For a time on Saturday, it appeared perhaps the rain which fell pretty much constantly throughout the night had chased off enough people to keep the well-publicized caroling record attempt from reaching its goal.
Local ophthalmologist Mike Raies, who also leads the local cover band Blonde Habits, served as emcee for the caroling event. The initial time for the record attempt was 7 p.m. Prior to the appointed hour, Raies several times asked the crowd to get on their cell phones and call for reinforcements as the numbers just weren’t there. Ultimately, Raies said organizers had been given permission to push back the start time and the singing actually got underway about 7:20 p.m.
“The record doesn’t say anything about singing in tune, just make sure you sing,” Raies said at one point. He repeatedly tried to remind the crowd not to leave when the singing was over but to wait until the official count was completed. Nevertheless, Guinness judge Parise said she had to discount some participants because they left early.
Portsmouth Acting Mayor Kevin Johnson was among the many in the crowd Saturday night. He had nothing but praise for the Friends of Portsmouth and the Winterfest event they launched early this month. Johnson said Winterfest was proving to be a wonderful family festival.
“We’ve been on the ‘glice,’ taken a carriage ride and just generally had a good time,” Johnson added, further noting Winterfest obviously was a wonderful thing for the city.
By “glice” Johnson was referring to the space-age plastic that makes up the surface of the temporary skating rink set up for Winterfest.
“I’m very excited about Winterfest,” said Lanita Warner, one of the many residents in the crowd Saturday evening. She described the event as a wonderful thing for downtown Portsmouth.
As persons arrived for the record breaking attempt, whether or not they had previously obtained tickets for the free event, participants were handed color-coded cards with song lyrics printed on them. Carolers sang five different songs at 10 doors on Second and Market streets.

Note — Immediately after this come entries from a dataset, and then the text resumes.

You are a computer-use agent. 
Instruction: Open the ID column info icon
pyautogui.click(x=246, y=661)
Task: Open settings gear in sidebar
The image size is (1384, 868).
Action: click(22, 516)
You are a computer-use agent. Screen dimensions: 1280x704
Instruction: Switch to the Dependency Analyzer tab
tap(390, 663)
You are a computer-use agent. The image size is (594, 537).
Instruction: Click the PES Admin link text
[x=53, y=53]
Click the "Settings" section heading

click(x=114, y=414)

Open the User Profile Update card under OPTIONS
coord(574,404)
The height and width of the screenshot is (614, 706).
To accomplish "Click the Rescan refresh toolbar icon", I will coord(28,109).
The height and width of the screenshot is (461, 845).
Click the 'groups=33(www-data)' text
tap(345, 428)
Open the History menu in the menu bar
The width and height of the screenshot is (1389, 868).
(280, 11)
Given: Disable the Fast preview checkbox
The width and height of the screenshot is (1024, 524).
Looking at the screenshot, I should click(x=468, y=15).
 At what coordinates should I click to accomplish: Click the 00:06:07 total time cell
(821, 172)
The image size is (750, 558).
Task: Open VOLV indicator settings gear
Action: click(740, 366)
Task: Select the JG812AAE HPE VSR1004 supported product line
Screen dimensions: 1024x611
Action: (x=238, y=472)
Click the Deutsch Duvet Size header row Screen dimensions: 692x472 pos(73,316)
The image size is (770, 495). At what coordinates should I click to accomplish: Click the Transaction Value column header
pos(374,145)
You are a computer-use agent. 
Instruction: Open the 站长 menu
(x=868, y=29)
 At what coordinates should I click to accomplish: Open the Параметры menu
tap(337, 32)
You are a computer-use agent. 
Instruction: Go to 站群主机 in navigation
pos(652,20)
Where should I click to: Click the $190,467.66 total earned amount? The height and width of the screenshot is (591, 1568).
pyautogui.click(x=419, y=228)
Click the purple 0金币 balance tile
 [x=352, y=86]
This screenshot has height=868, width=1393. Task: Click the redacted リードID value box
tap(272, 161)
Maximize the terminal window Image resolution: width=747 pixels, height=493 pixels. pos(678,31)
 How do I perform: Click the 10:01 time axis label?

The songs included “Jingle Bells,” “Deck the Halls” and “Rudolph the Red Nose Reindeer.” Rules required carolers move from door to door, with someone actually knocking on a door and someone inside actually opening that door. At the end of each stop, carolers sang “We Wish You a Merry Christmas.”
Doors included businesses along both Market and Second streets. Raies and choir director Linda Tieman from Portsmouth West High School hurried carolers from stop to stop, as rules required the record be broken within 50 minutes of the start time.
Sometime after 8 p.m., with the rain falling harder than ever, Wolfe and Parise announced over a loudspeaker the record had officially been broken. Facebook and social media are replete with descriptions of downtown Portsmouth and Boneyfiddle looking like something out of a Hallmark Channel movie thanks to Winterfest. With that in mind, it seemed appropriate when Wolfe also announced Winterfest will be back for a second year in 2019 with a brand-new sponsor, namely the Hallmark Channel.
The rain soaked evening was capped off by entertainment provided by local music sensation Jacob Tolliver playing some of his favorite tunes under a canopy set up on a truck bed. Tolliver, a former American Idol contestant and member of the Million Dollar Quartet, was also part of the world record breaking caroling crowd.